Скрежетал зубами и несся в неизвестное, вон из человеческого мира, трамвай.
Окончив чтение, Ашгарр задумчиво произнес:
– Человека убил, воробья спас.
– Гады они, – прокомментировал я.
– Кто?
– Да люди, кто.
– Люди как люди. Всегда такими были.
– Вот именно – люди как люди. Натворят какой-нибудь фигни, а валят все на драконов. Всегда были мастерами стрелки переводить.
– Но это же они метафорически про драконов.
– Не скажи. Это у них сначала «убей дракона в себе», а когда врубается, что «убить дракона в себе» означает «убить себя», идут искать дракона на стороне.
– И убивают «дракона» в других, – логично продолжил мою мысль Ашгарр.
– Имеет место быть, – согласился я. – А некоторые начинают искать и настоящего дракона. Откуда, думаешь, Охотники появляются? От сырости? Фиг там. От душевной неустроенности. От больной головы.
– А у нас, считаешь, здоровая?
– Да уж в любом случае здоровее будет. Вот они со своей больной на нашу здоровую-то все и перебрасывают. Мало того, нашу здоровую пытаются выдать за свою. Помнишь, что Ланселот в «Драконе» у Шварца заявляет?
– Не-а, не помню.
– А я помню. Потому как задела меня эта показательная оговорка. Он там говорит, что они, драконоборцы, не стесняются вмешиваться в чужие дела, что они помогают тем, кому необходимо помочь, и уничтожают тех, кого необходимо уничтожить.
– Но ведь это же девиз золотого дракона, – осознал Ашгарр очевидное.

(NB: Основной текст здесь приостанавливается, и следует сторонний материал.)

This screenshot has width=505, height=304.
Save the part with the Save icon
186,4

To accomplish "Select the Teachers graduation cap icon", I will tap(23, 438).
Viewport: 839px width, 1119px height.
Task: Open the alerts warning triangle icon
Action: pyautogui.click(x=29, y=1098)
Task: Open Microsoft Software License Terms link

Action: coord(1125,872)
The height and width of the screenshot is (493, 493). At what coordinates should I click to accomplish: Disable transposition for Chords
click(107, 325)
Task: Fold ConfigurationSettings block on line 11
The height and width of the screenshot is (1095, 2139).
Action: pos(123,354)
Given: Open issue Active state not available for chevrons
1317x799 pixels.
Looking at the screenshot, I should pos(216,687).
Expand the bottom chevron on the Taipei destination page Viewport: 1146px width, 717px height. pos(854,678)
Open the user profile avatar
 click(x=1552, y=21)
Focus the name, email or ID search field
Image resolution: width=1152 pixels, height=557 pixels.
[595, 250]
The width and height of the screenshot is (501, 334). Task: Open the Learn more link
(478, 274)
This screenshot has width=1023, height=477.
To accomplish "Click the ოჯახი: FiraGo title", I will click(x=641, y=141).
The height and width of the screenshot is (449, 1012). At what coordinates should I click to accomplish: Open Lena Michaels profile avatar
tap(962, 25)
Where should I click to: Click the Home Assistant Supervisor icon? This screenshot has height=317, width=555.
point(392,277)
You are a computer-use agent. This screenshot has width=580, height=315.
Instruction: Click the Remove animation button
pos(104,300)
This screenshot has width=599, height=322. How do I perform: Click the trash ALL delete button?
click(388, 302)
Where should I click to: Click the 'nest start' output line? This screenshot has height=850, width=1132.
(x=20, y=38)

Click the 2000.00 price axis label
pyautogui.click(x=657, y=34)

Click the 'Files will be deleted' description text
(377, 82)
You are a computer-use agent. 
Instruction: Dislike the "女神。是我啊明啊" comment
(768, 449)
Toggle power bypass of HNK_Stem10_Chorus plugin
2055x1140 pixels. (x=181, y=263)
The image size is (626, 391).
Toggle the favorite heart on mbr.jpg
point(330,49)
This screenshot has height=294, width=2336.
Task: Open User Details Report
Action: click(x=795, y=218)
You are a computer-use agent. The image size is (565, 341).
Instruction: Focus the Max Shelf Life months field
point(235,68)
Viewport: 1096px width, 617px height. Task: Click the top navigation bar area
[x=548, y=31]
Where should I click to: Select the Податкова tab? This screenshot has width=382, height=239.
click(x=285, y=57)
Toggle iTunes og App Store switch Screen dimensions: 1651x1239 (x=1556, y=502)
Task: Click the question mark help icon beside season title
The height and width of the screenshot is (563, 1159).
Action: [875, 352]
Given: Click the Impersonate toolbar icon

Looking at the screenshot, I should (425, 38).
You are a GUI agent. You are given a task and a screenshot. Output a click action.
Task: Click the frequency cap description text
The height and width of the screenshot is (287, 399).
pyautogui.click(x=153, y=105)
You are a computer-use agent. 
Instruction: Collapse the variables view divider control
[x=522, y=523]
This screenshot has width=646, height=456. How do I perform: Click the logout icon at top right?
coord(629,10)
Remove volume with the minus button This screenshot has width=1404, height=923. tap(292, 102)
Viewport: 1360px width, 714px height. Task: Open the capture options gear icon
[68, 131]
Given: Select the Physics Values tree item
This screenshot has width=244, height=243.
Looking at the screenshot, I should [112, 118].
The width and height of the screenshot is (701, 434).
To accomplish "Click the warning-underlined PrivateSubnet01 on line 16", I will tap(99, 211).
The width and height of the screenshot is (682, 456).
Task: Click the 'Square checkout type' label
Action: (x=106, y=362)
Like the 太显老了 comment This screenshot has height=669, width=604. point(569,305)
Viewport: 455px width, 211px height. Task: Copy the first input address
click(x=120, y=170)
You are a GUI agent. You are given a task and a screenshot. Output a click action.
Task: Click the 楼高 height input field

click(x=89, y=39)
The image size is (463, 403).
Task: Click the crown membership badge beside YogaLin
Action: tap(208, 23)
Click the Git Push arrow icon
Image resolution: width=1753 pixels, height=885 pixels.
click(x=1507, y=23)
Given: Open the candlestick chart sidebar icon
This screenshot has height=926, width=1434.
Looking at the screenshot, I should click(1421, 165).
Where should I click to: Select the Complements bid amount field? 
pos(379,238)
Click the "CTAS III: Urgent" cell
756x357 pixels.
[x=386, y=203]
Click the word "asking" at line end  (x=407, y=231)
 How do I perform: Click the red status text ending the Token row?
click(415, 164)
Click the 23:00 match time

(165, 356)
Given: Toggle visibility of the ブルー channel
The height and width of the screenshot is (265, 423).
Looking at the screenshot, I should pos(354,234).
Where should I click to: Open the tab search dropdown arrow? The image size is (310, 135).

– Вот именно! – разгорячившись, воскликнул я. – Это наш девиз. Наш. Не Ланселота и даже не президента североамериканских штатов, а наш. А они его нагло присваивают. Мало того – они его дискредитируют. Вот что самое обидное.
Ашгарр вздохнул так, будто навалилась на него вся боль мира, и произнес не без некоторой снисходительности в голосе:
– Люди.
– Пусть их, клеветников и обманщиков, – махнул рукой я, подведя черту под темой.
Ашгарр пошел на выход, но задержался у порога и, кинув взгляд на экран, спросил:
– Сколько ты можешь смотреть этот фильм?
– Сколько угодно, – ответил я и оживил картинку.
– Не надоело?
– Ничуть.
– А в чем эзотерика?
– В том, что лучшее лекарство от скуки – напоминание о смерти.
– Думаешь?
– Да. Была бы моя воля, я бы всех людей-человеков заставлял смотреть этот фильм хотя бы раз в неделю.